▶ What the task requires:
Exclude the pictures, then quote exactly the lines from the one holding "The height and" through the last line of the records.

▶ Entries supplied:
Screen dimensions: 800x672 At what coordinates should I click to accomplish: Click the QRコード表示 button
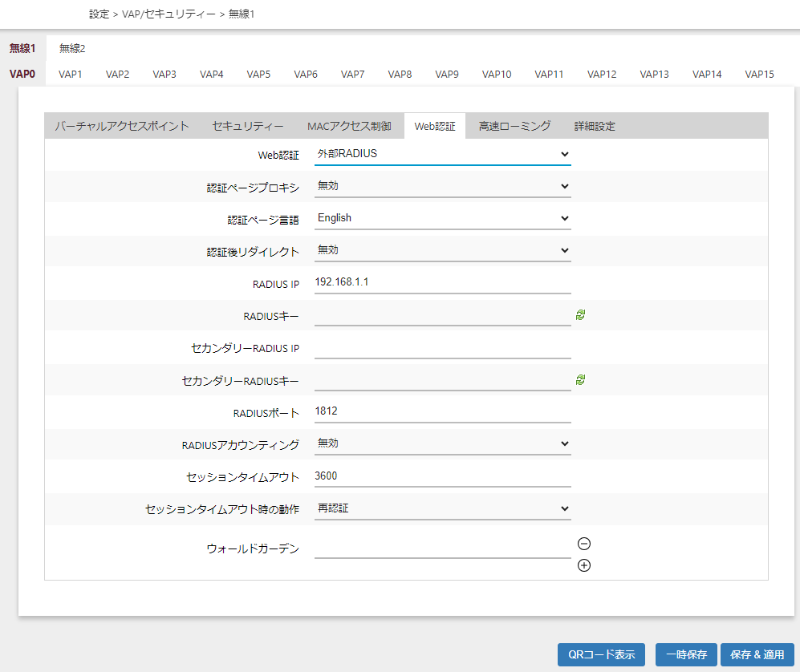pos(601,654)
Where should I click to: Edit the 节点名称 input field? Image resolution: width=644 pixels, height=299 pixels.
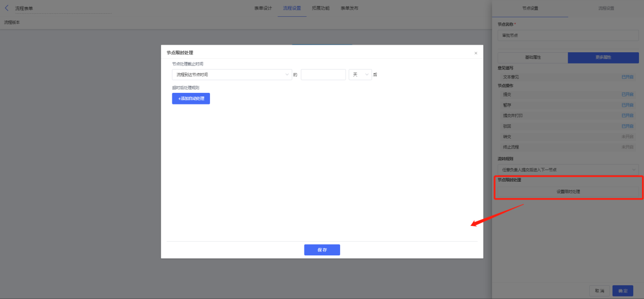568,36
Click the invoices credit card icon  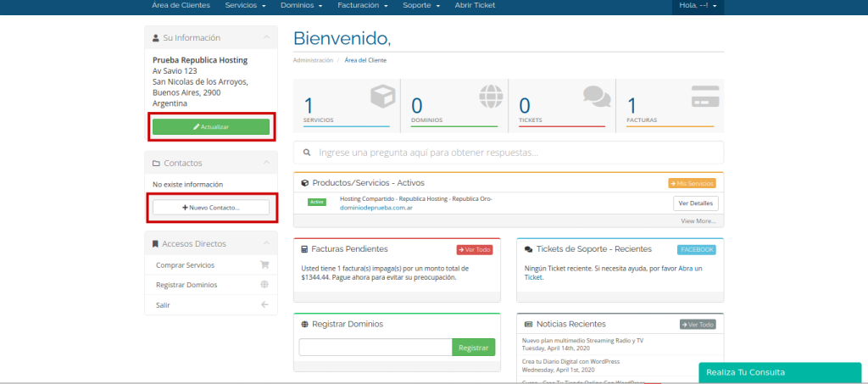pos(704,94)
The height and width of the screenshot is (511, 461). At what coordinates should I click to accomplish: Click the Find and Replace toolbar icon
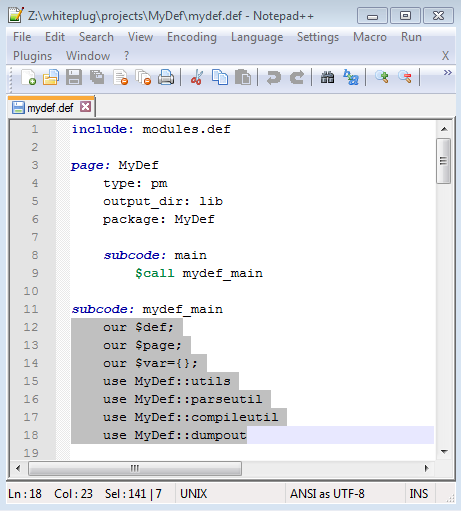[351, 77]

▶ Solved exercise:
The height and width of the screenshot is (511, 461). At what coordinates should I click to accomplish: Click the Find and Replace toolbar icon
[351, 77]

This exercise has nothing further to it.